TRY IT – Copy all lines below containing "Given".

★ ★ ★ ★

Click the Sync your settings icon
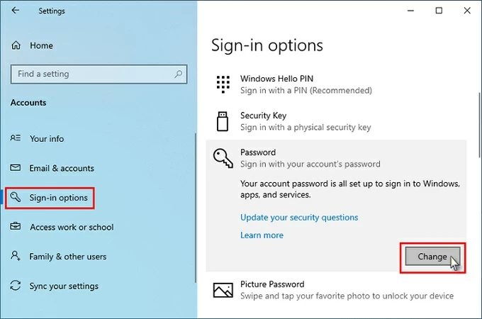The image size is (482, 319). pyautogui.click(x=16, y=286)
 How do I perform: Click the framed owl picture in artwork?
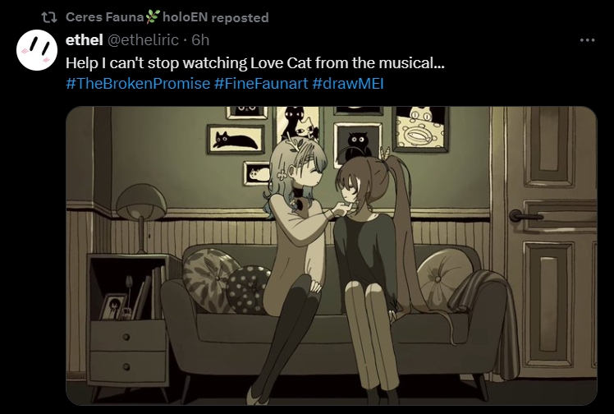point(358,144)
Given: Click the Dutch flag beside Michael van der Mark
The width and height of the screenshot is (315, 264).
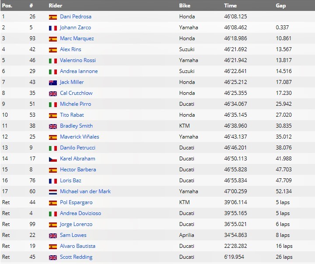Looking at the screenshot, I should 53,192.
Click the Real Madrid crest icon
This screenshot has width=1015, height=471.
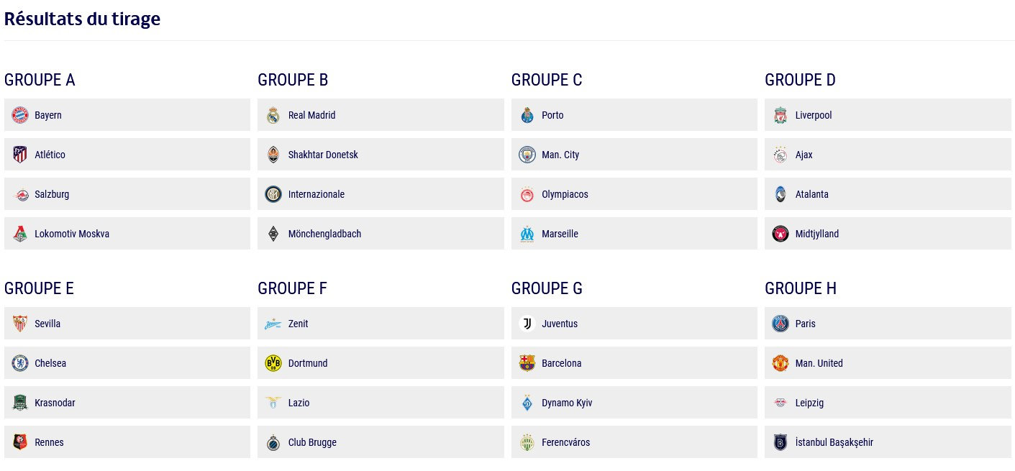(x=273, y=115)
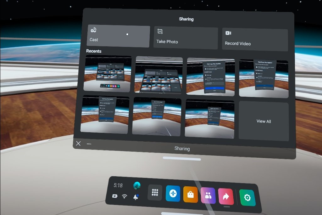Minimize the Sharing panel
The image size is (322, 215).
[x=89, y=144]
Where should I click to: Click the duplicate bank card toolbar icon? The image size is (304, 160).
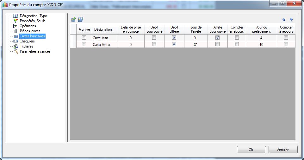click(81, 20)
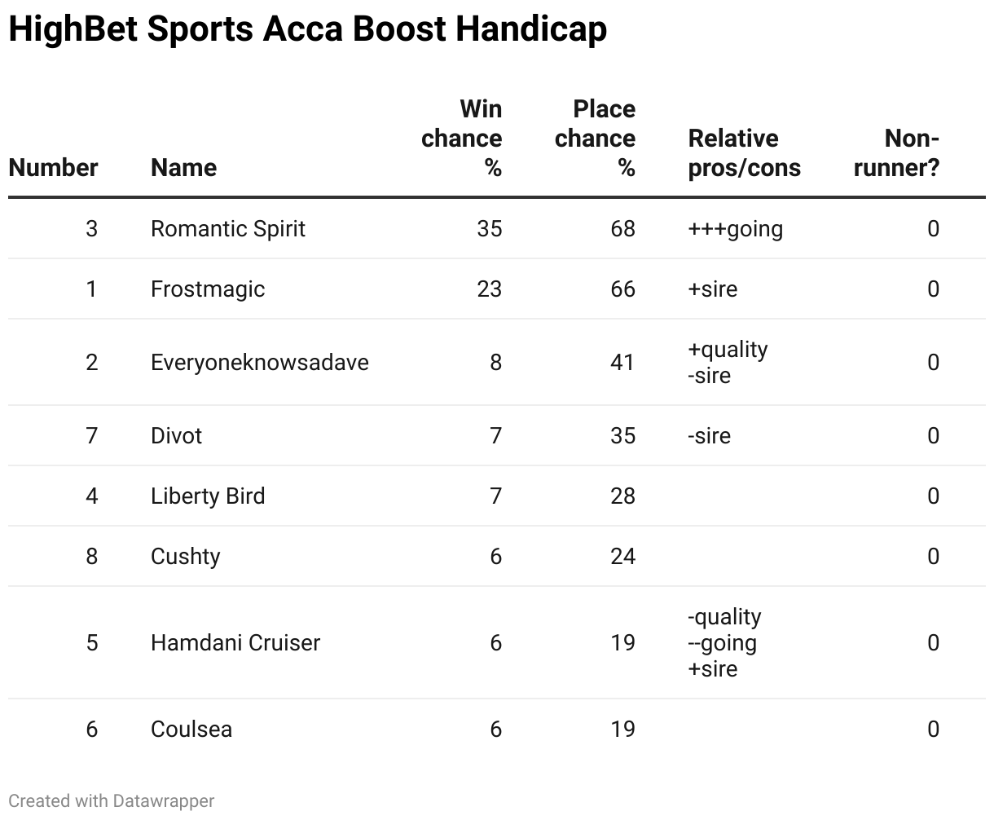This screenshot has height=820, width=994.
Task: Click the Cushty name cell
Action: pyautogui.click(x=185, y=556)
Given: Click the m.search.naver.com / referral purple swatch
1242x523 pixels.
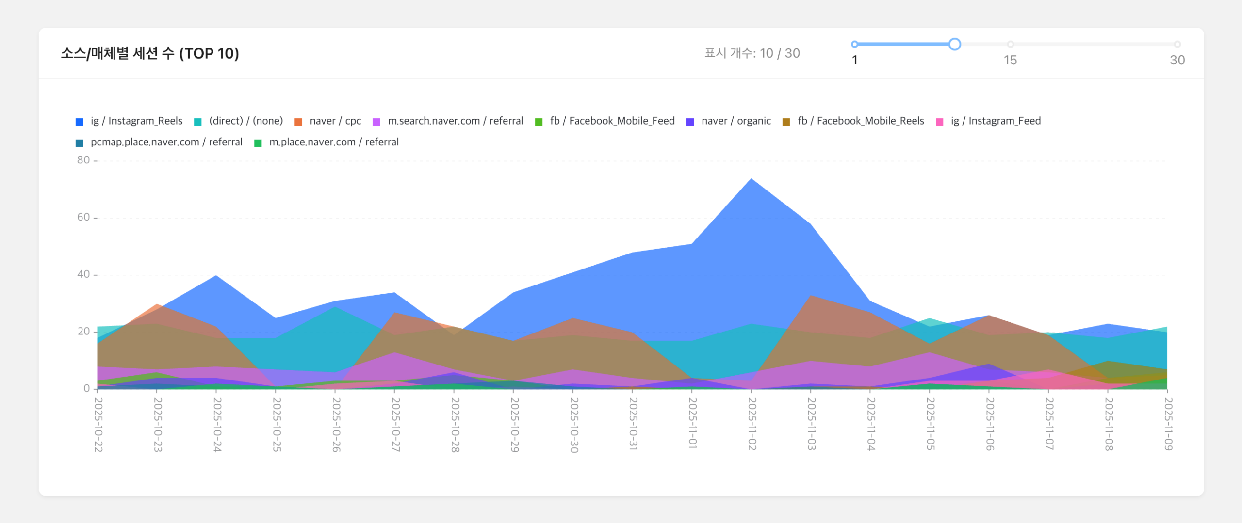Looking at the screenshot, I should (x=376, y=122).

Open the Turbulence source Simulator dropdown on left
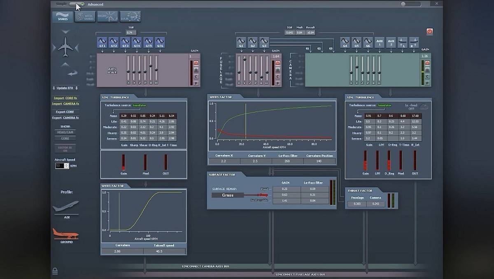139,106
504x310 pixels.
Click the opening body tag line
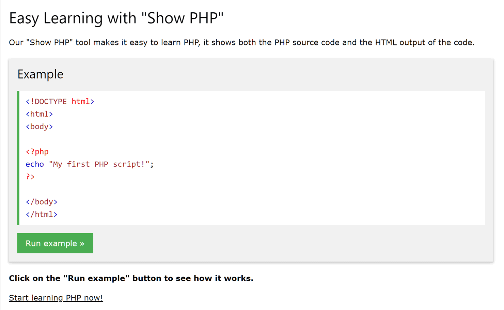tap(39, 127)
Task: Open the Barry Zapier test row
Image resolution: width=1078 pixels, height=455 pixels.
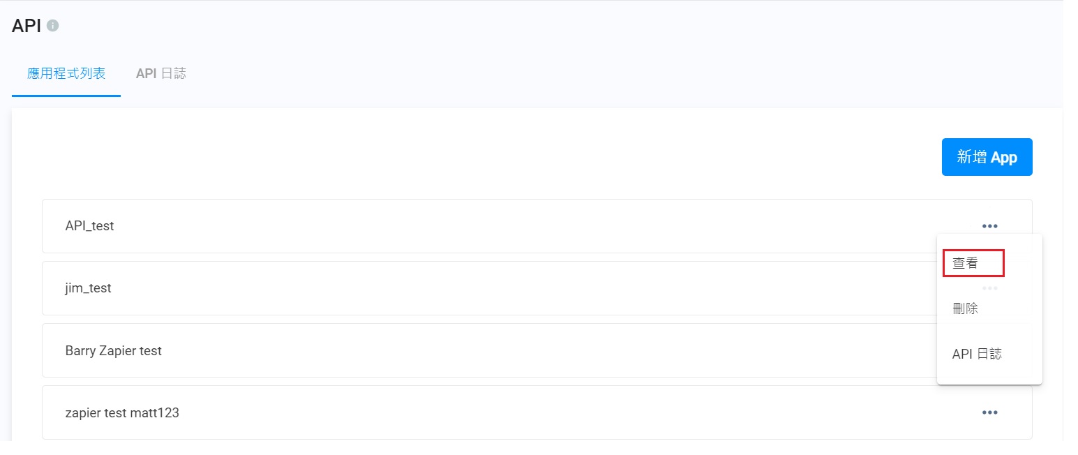Action: click(x=488, y=350)
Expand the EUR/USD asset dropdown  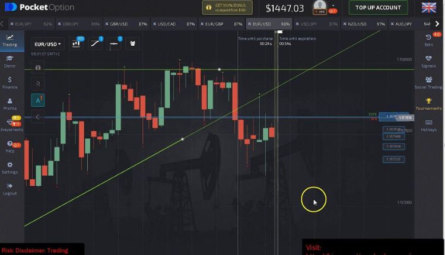pyautogui.click(x=48, y=44)
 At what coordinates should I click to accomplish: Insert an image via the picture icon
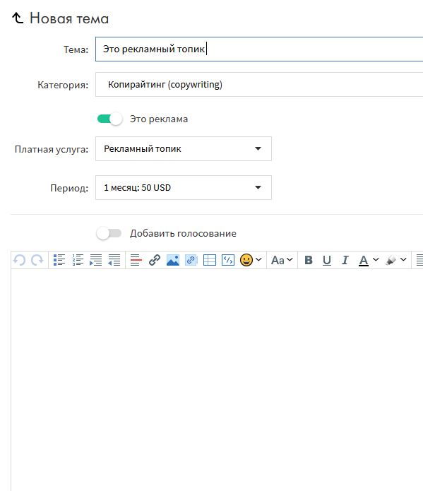coord(173,260)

★ ★ ★ ★

RESPONSE –
Given: Click the Dutch flag beside Michael van der Mark
Given: Click the m.search.naver.com / referral purple swatch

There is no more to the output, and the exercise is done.